Zahl is at it again--dealing head-on with the facts that:  1)our lives are more like the Book of Ecclesiastes than "Our Best Life Now" or The Oprah Show;  and 2)we're all going to die--as Axl said:  "No one gets out of here alive."

Zahl says that he's been around more than a hundred people when they were near death, and they don't talk about their careers!  They don't even talk about their children.  Yet, this is what men and women focus on--our careers and our children.  Zahl says that, for decades, women were free from the anxiety and heart attacks wrought by obsession with careers--but no longer.

Zahl says that he failed in his goal to change the Episcopal church.  He says that 90% of them are concerned with social justice, but have nothing, nothing at all, to offer to hurting people--nothing insofar as the pain of this life or the apprehension of death.  After hearing Zahl's talk, I turned to a clip of Oprah on Colbert's show.  Oprah says the same thing that Osteen and most churches say now.

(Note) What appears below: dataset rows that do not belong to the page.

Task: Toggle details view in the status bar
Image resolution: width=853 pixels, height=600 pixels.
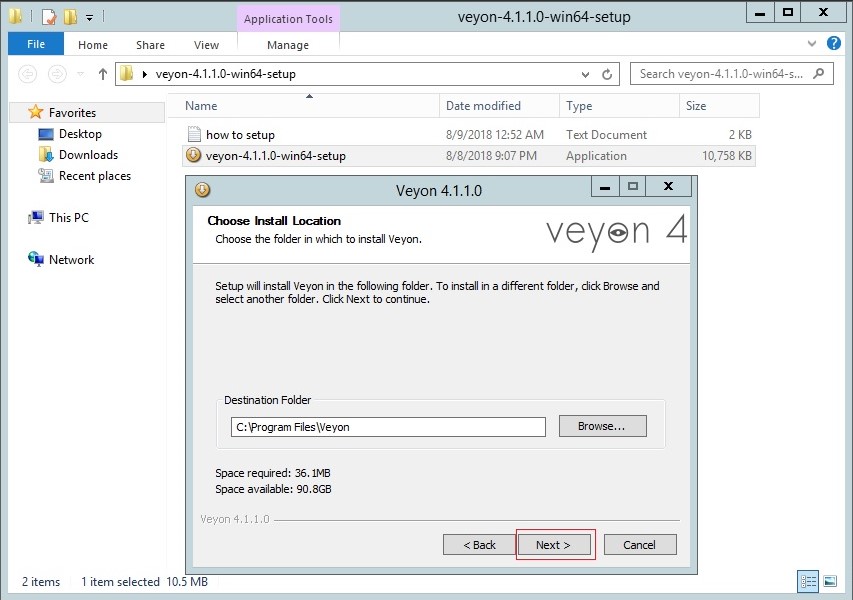Action: click(x=807, y=581)
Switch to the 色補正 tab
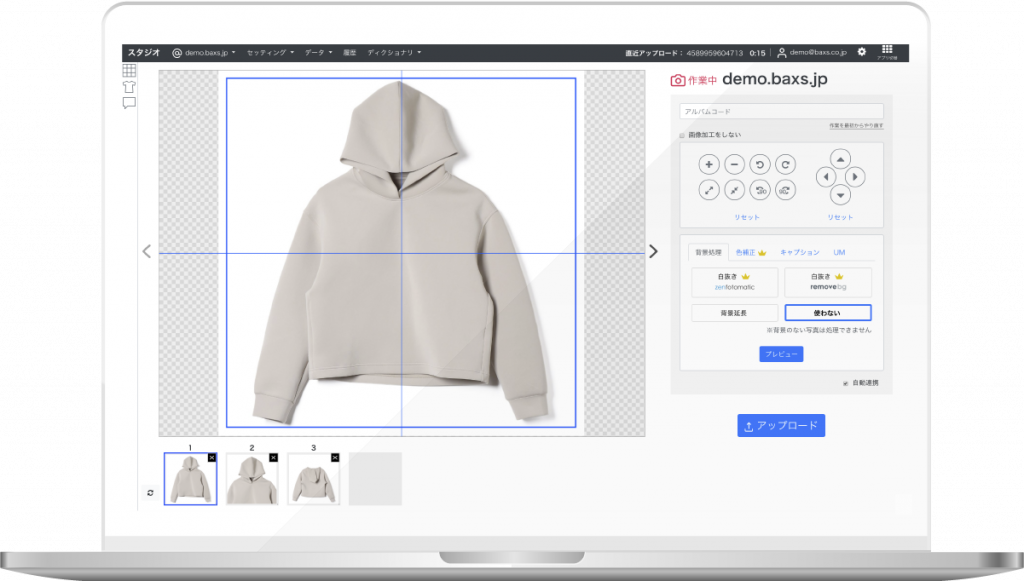Viewport: 1024px width, 581px height. pyautogui.click(x=749, y=252)
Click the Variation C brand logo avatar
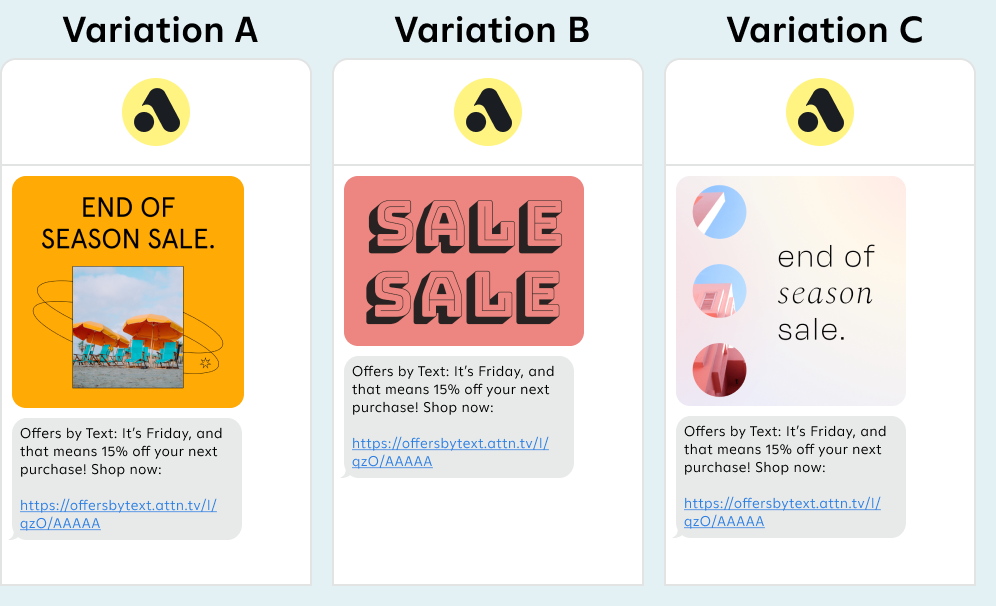 820,112
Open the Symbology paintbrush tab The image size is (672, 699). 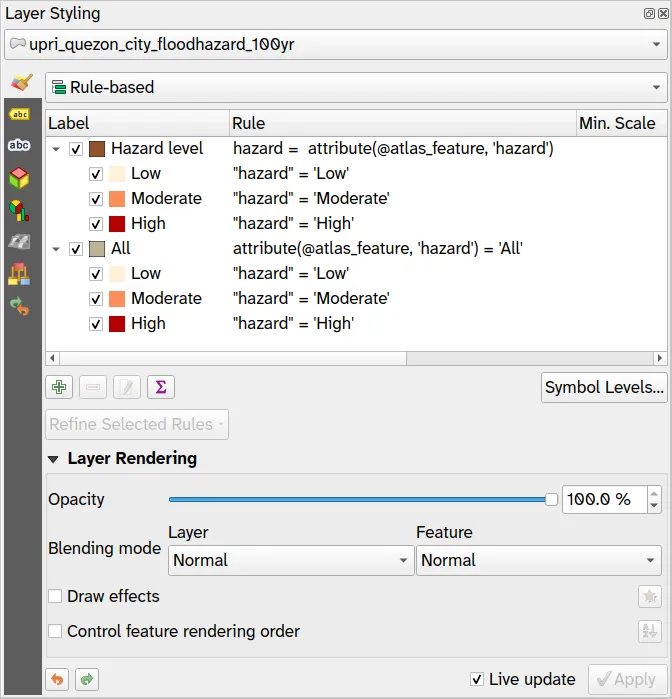click(19, 83)
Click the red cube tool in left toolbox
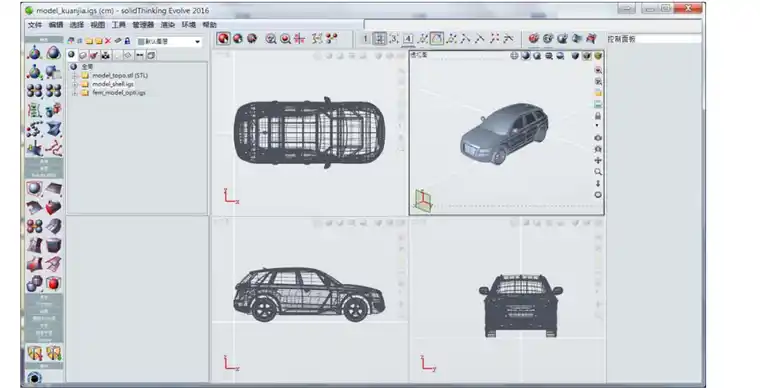 pos(53,208)
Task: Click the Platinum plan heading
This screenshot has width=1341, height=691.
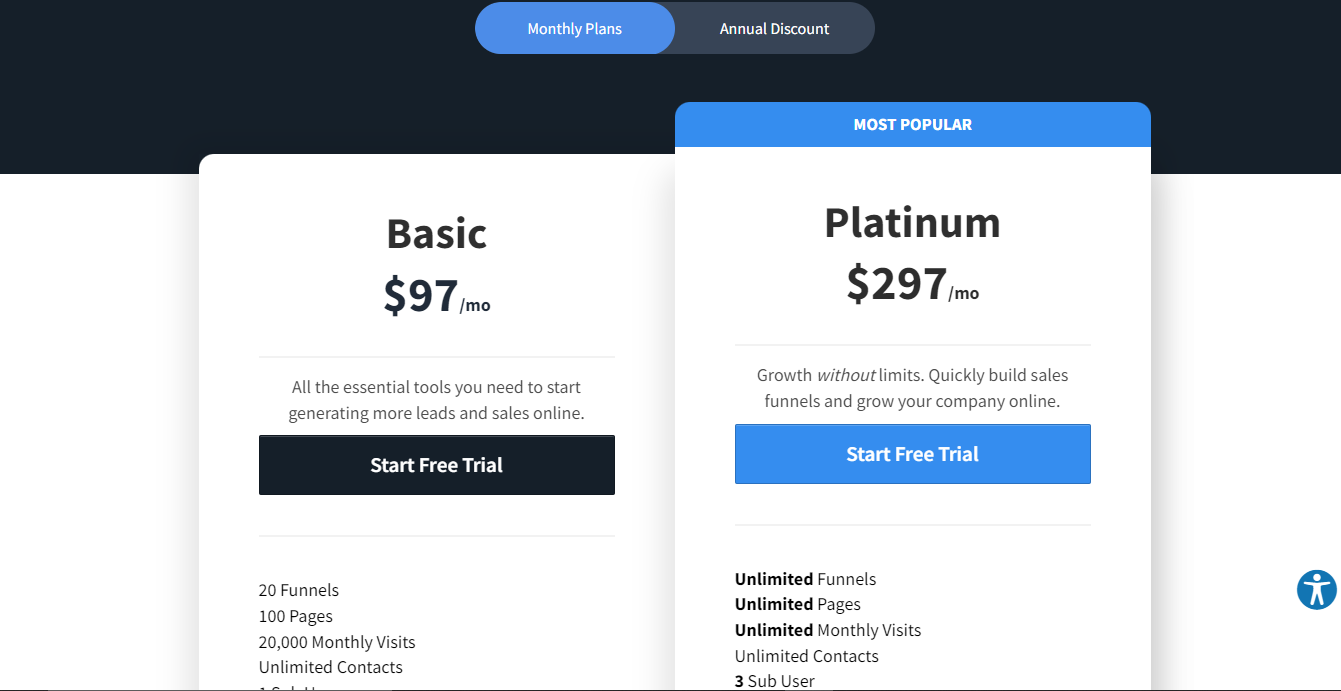Action: pyautogui.click(x=912, y=222)
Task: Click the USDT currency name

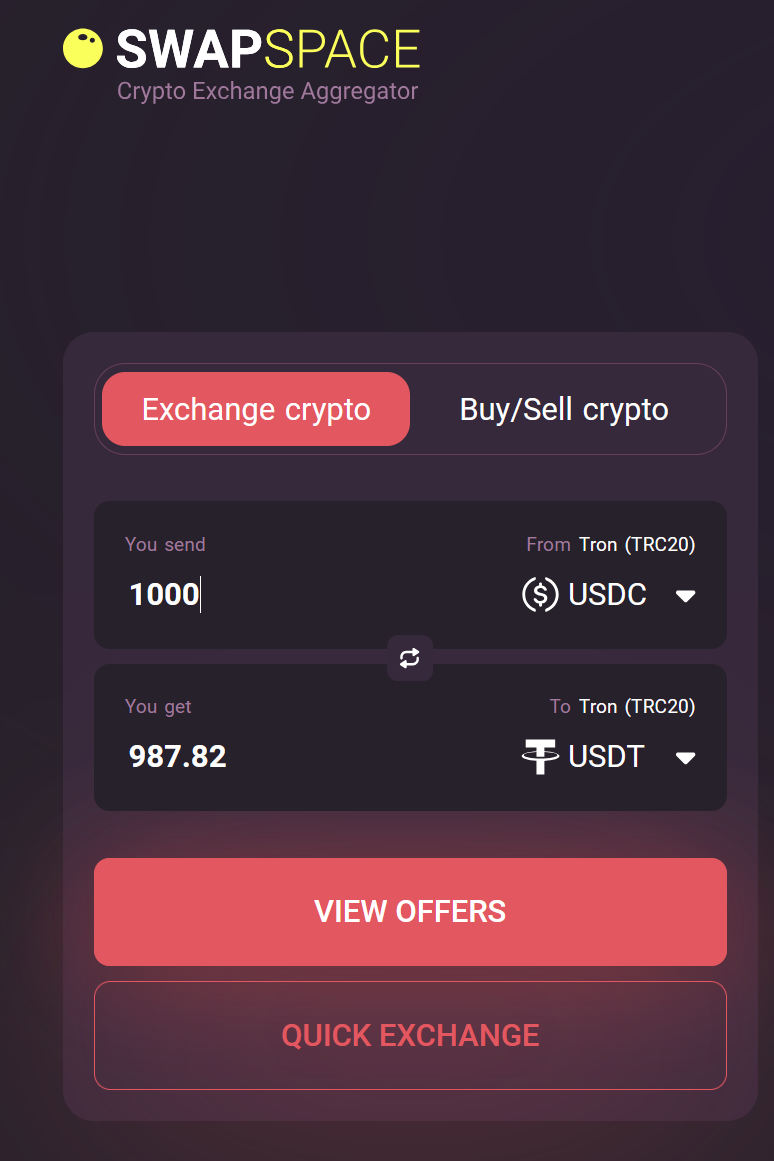Action: tap(606, 756)
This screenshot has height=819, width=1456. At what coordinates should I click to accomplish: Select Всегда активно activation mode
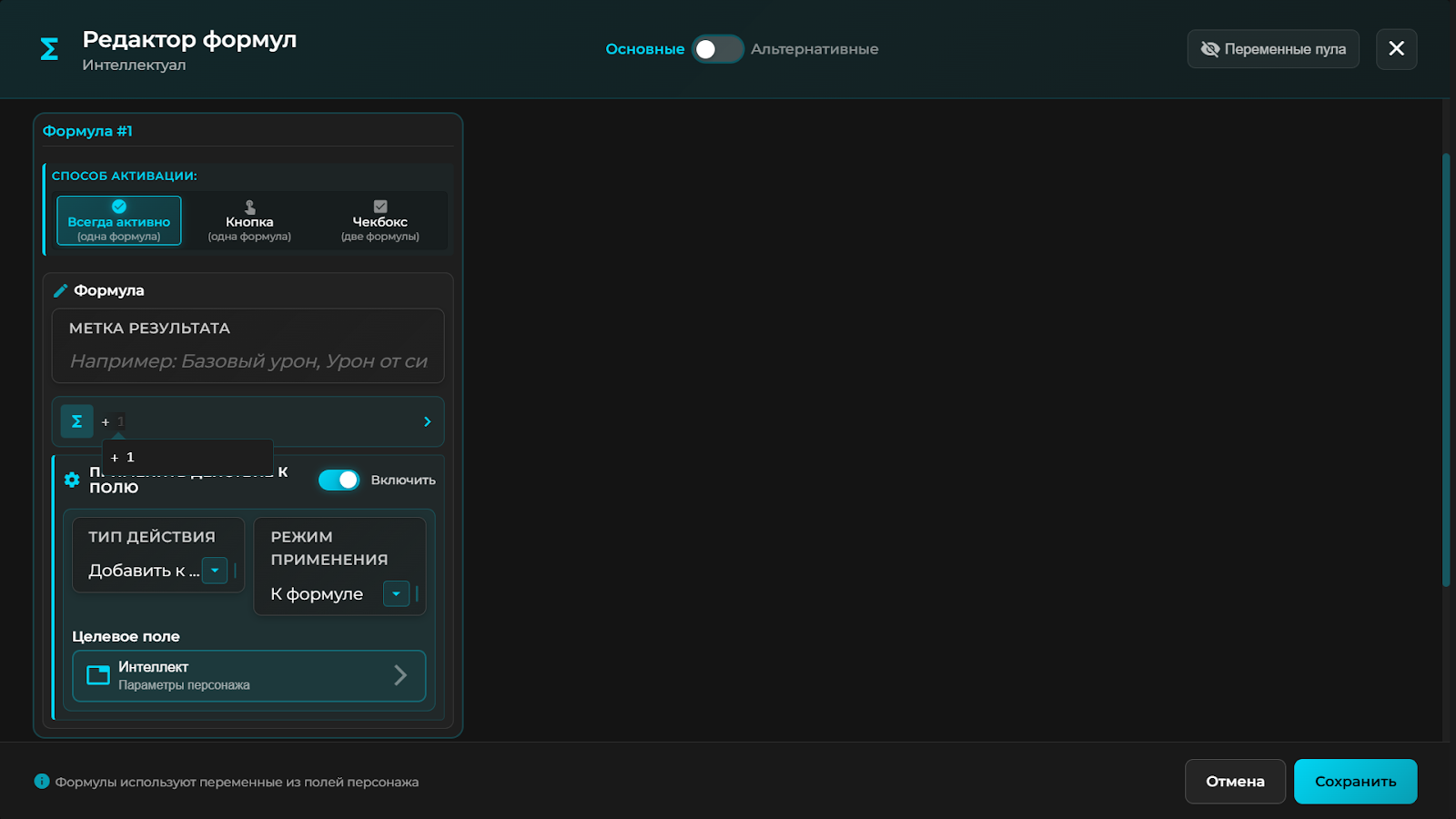(119, 221)
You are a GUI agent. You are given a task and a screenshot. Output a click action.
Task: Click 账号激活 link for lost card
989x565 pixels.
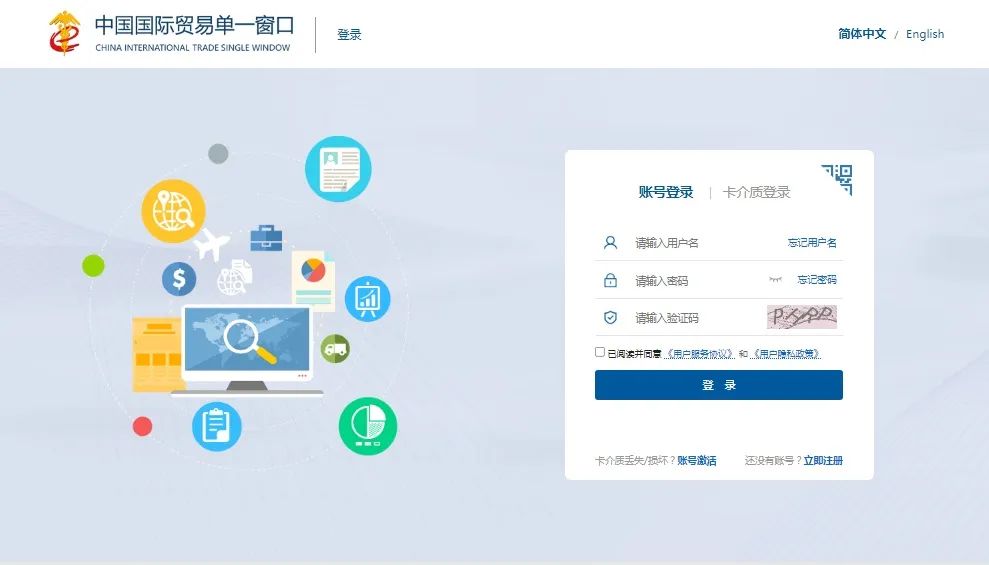697,461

Cue Oprah:  "I just love Psalms 37:4--'Delight yourself in the Lord, and He will give you the desires of your heart.'"  Oprah says that, if we embrace love, compassion, empathy (which she equates with the Lord), then we will receive the "desires" of our heart.  Hearing her caused me great pain.  Debbie says that Oprah is trying to understand and explain why she has so much money--because she embraced "love and compassion," she received the "desires of her heart."  Sadly, Oprah has no word for anyone (let alone herself) about death, and her word for this life (embrace love and you will be rich) is simply untrue.

Zahl says that dying people talk about one person--the romantic love of their life.  (If you haven't seen "Red Oaks," fly to it.  The opening episode depicts this perfectly, yet poignantly, when the father is having a heart attack on the tennis court.)      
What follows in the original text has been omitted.